Tagged as psychedelic, RnB, Italian, electronic, alt-rock, The Mistoos’s “Girl (I Need You)” deserves a category of its own. At most, I might expect to see three of the aforementioned genres blended together on an experimental track. But “Girl (I Need You)” goes beyond what’s expected of the contemporary alt-rock band.
The 60s-esque song is authentically retro enough to have been released during the peak of psychedelic music. Like its colorful, flower-child inspired artwork, the tune layers together bright instruments that, if not for the welcomed intermission of brief vocal sections, might be sensory-overload. Fortunately, The Mistoos balanced the track and created a song so lost in time and space I’m not sure two could ever agree just how to categorize it. Most notable on the track are the flavorful piano rolls and rhythmic use of the instrument.
The technique largely gives the tracks its vintage Italian sound. Picture a red 1960s Fiat 500 driving along the roads of Napoli. “Girl (I Need You)” goes there. The fun, distinct sound isn’t something often sampled or featured in modern rock and offers a clever twist on alternative rock. Showcasing the cultured approach to songwriting, the piano drives the track throughout its entire 3 minutes 27-second runtime.
This is an unconventional approach to piano rock relying on the familiarity and almost stereotypical nature of the Italian sound to form something mysterious and edgy. Somehow both new and old, traditional and alternative.
But the sensual, funky guitar that riffs alongside the keys supplies the groove. The fluid solos contrast against the staccato piano and stick out to the ear bringing the song to life through tribute to the era of psychedelics. Paired with vocal harmonies that beckon your ears back to rockers of the 60s, the aural aesthetic of the song is an accomplishment.
I have been dreaming about you
I just want something new
Oh the things we could do
You can take all my time
Lyrically, “Girl (I Need You)” is sparse, one of its strengths. The short stanzas fall in line with the tradition of many folk/psychedelic/rock songs of the retro era. The song instead opts for focus on musicality–the fun doo-wop-y harmonies add a nice touch. Still, sprinkled throughout are biting lines of reference to the all-too-familiar feeling of falling so strongly for someone.
Split between two clever A and B sections, the song speaks of a magnetic romance that’s as back-and-forth as the transitions from A to B.
I want you
But i just don’t want to mess up my mind
The classic rocker’s conundrum–if you fall in love, you’re going to fall too hard.

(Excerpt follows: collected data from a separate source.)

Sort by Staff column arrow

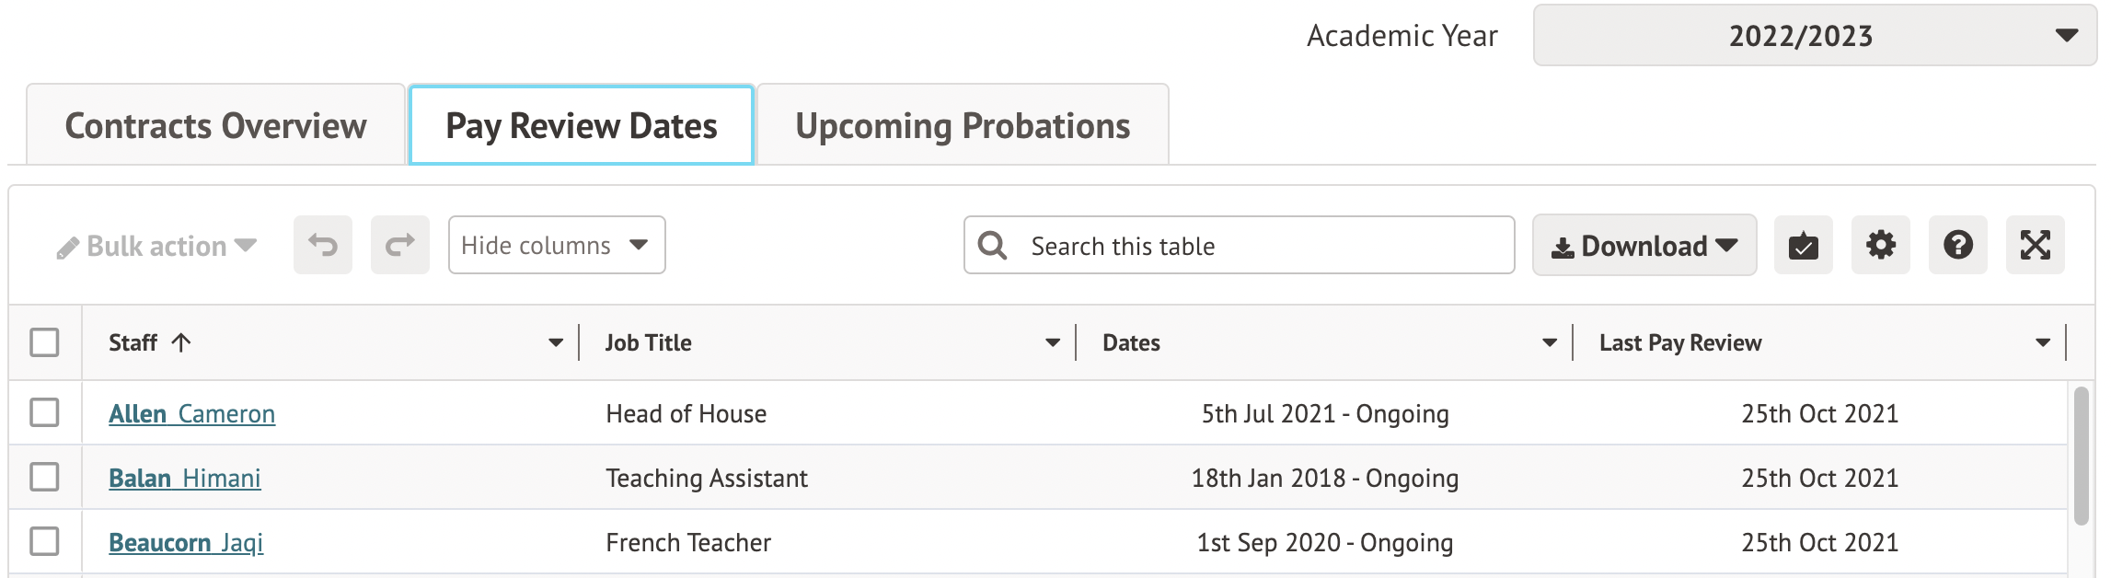pyautogui.click(x=181, y=343)
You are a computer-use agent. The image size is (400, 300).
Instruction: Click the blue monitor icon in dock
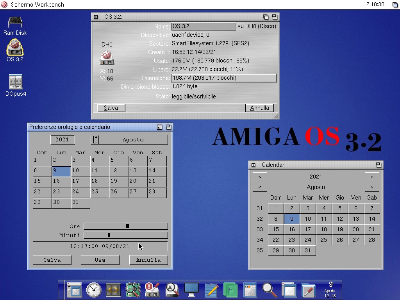click(191, 290)
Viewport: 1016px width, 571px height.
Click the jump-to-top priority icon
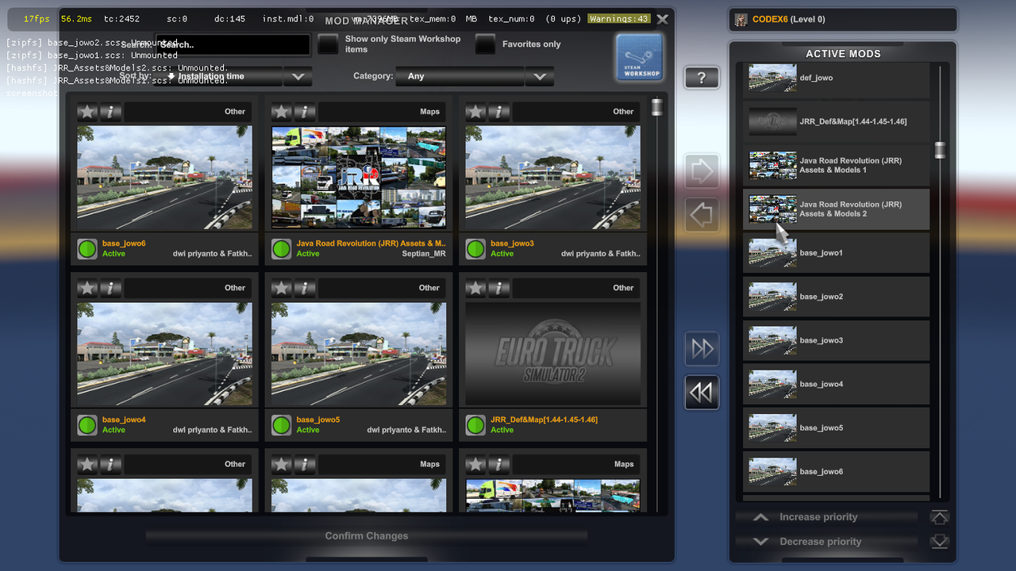click(x=939, y=516)
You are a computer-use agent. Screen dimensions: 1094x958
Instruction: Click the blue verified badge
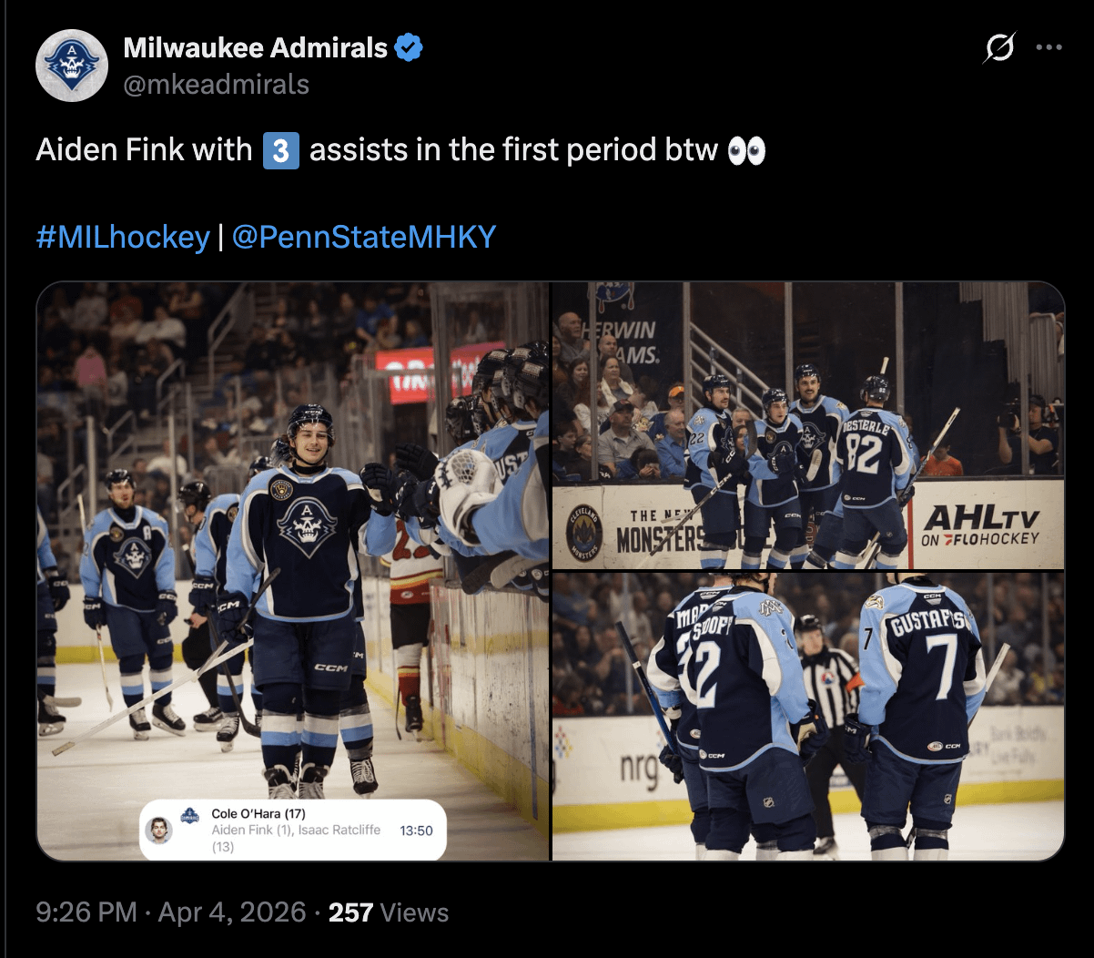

This song is clever. Different. Interesting. Alternative rock doesn’t have a standard sound, but this track still sounds surprising even with no set expectations for what the genre should be. I listened to it several times, and each time I came up with a new band I could hear elements of in it, from The Beach Boys to The Doors. The track is a love letter, a time capsule, and an invention.